- _Task description_
Rewrite the records below from the line containing "Task: Cancel the installation" through the line containing "Action: [194, 549]", replacing "game controller" with "gamepad" and leaving everything else unchanged.
##### Records to use #####
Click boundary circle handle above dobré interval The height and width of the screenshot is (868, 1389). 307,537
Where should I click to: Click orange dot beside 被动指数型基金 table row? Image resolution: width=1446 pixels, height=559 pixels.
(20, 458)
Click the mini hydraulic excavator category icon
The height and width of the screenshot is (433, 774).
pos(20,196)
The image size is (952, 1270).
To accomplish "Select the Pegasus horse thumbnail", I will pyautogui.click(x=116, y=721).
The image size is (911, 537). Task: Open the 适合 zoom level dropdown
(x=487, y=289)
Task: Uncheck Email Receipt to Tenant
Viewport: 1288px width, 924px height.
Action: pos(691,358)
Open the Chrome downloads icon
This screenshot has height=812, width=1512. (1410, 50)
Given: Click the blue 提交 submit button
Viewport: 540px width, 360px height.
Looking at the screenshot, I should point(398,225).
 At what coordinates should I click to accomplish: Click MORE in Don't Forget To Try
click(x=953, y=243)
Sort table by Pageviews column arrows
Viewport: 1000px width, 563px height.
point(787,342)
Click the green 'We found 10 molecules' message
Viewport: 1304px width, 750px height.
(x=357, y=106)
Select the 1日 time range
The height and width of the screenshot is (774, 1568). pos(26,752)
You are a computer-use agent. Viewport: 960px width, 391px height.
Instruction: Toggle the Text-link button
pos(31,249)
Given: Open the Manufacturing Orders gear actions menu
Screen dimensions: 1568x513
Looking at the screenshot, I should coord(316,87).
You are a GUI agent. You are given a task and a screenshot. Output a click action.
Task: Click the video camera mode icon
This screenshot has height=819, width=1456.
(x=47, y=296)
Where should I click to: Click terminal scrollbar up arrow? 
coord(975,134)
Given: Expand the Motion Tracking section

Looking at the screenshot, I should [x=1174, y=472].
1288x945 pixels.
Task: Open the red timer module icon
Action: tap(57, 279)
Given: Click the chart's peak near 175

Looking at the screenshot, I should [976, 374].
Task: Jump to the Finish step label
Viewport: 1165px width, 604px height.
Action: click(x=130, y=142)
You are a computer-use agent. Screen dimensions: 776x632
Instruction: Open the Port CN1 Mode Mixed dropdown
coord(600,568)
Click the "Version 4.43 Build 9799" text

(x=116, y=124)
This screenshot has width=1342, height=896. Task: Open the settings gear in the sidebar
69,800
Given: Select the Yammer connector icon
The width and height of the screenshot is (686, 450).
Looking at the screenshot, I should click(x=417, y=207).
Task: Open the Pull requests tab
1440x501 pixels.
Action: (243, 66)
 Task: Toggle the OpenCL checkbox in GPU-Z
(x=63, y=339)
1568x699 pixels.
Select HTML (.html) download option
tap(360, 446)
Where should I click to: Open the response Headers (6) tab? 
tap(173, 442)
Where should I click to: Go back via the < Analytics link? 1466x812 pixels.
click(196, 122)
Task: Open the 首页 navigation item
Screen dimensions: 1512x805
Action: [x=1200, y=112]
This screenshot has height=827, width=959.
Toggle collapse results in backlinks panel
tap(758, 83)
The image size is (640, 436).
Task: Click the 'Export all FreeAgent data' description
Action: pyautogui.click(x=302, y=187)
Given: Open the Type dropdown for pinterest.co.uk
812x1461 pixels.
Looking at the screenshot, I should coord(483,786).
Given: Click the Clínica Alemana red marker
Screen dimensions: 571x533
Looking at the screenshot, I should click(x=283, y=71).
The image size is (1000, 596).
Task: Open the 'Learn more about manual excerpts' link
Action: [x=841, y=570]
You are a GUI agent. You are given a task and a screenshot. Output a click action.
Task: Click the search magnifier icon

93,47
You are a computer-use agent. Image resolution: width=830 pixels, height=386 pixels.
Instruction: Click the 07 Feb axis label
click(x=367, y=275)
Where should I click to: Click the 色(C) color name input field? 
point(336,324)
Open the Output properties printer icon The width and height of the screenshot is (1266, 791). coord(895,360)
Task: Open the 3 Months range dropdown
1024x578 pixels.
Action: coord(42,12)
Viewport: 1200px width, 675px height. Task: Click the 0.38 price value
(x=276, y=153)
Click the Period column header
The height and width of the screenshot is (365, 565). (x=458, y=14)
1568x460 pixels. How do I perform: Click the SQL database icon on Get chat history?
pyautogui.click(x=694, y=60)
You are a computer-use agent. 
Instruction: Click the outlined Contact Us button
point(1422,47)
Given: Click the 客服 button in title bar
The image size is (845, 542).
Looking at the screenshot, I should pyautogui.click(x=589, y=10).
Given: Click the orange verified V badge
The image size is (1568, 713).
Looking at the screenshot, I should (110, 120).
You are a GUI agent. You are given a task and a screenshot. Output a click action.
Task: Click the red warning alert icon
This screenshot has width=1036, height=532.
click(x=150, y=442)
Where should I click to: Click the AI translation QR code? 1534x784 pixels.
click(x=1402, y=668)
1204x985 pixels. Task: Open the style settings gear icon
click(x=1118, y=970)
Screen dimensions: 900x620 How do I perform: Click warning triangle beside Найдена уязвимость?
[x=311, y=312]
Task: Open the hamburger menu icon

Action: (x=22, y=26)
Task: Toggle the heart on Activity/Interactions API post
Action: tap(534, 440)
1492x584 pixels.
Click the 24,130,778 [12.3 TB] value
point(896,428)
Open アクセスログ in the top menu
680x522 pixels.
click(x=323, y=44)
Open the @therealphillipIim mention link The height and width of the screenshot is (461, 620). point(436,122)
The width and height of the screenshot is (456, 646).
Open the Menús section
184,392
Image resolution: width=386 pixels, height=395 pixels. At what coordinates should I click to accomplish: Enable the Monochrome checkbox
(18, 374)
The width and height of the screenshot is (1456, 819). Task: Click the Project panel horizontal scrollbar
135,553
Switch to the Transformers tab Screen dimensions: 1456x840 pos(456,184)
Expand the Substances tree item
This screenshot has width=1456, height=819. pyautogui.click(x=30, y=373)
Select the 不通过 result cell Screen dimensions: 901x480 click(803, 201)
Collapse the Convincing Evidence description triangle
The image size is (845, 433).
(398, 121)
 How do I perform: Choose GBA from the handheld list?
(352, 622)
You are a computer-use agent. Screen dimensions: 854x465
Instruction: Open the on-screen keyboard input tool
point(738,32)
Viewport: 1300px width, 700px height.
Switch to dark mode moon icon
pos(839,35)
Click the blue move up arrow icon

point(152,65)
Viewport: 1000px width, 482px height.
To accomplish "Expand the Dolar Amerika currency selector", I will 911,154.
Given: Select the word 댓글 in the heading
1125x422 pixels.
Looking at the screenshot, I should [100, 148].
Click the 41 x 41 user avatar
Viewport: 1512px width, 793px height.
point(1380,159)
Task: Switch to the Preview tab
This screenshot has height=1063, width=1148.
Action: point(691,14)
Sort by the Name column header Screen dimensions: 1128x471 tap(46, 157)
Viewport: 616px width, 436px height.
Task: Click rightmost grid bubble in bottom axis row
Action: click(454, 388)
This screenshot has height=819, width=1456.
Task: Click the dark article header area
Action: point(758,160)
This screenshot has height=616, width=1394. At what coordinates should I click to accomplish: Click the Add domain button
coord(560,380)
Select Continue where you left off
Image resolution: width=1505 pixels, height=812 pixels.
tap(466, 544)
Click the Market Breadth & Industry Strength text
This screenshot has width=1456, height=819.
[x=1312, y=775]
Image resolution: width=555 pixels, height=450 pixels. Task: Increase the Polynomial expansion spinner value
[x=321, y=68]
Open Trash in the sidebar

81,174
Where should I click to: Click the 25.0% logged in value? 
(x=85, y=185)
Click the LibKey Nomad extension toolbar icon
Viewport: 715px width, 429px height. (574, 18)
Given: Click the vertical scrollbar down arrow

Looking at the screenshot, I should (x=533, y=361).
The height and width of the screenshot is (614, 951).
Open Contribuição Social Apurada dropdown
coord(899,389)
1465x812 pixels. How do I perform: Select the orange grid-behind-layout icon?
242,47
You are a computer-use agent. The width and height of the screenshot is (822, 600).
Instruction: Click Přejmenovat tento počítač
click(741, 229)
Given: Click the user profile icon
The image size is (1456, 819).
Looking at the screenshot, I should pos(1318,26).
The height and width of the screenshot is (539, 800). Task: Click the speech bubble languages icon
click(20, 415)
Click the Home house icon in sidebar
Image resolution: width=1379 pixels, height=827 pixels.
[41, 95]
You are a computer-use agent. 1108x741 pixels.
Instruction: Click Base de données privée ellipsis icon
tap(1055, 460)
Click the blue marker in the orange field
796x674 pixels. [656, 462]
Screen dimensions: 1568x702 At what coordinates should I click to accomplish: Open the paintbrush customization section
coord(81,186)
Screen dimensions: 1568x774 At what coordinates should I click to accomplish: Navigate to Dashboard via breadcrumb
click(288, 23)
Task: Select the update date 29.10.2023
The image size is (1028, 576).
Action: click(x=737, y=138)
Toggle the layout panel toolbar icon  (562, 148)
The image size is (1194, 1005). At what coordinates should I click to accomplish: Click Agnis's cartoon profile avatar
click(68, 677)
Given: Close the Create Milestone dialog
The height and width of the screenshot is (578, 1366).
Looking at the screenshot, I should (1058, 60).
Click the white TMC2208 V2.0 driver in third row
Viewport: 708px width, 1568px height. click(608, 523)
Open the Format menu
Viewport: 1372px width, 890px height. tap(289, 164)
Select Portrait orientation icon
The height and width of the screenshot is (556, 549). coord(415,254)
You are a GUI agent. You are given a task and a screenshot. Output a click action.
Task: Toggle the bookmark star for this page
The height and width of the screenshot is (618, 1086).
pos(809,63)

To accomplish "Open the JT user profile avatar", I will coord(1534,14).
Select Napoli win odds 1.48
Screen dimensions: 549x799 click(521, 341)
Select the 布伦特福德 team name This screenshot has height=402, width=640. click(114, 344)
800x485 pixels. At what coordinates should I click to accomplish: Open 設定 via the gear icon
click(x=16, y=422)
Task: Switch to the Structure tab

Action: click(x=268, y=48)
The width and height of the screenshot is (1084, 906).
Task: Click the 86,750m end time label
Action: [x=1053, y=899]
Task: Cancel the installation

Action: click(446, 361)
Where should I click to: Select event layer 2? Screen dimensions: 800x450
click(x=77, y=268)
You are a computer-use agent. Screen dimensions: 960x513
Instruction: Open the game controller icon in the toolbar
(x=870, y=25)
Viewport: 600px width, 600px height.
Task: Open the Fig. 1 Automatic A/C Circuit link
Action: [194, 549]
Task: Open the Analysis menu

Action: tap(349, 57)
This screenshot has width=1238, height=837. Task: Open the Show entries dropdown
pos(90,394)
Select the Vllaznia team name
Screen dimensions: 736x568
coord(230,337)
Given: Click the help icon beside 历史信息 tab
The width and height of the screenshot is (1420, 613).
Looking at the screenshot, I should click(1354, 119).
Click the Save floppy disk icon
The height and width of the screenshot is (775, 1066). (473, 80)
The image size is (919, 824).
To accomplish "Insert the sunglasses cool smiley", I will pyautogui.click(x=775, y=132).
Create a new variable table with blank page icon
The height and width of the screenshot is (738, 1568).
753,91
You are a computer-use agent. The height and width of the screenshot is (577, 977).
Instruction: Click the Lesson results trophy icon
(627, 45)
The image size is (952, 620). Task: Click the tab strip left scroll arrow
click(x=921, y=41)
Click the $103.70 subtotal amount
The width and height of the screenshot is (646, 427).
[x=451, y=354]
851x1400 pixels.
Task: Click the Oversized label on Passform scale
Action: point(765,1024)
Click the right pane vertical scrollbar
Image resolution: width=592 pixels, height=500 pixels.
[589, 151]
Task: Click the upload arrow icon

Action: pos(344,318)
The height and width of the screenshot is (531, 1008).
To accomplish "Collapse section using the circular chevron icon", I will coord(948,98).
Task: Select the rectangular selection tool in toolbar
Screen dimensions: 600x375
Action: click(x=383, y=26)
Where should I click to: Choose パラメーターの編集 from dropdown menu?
#####
- _Worked answer_
Task: Cancel the installation

Action: click(446, 361)
Where should I click to: Select event layer 2? Screen dimensions: 800x450
click(x=77, y=268)
You are a computer-use agent. Screen dimensions: 960x513
Instruction: Open the gamepad icon in the toolbar
(x=870, y=25)
Viewport: 600px width, 600px height.
Task: Open the Fig. 1 Automatic A/C Circuit link
Action: [194, 549]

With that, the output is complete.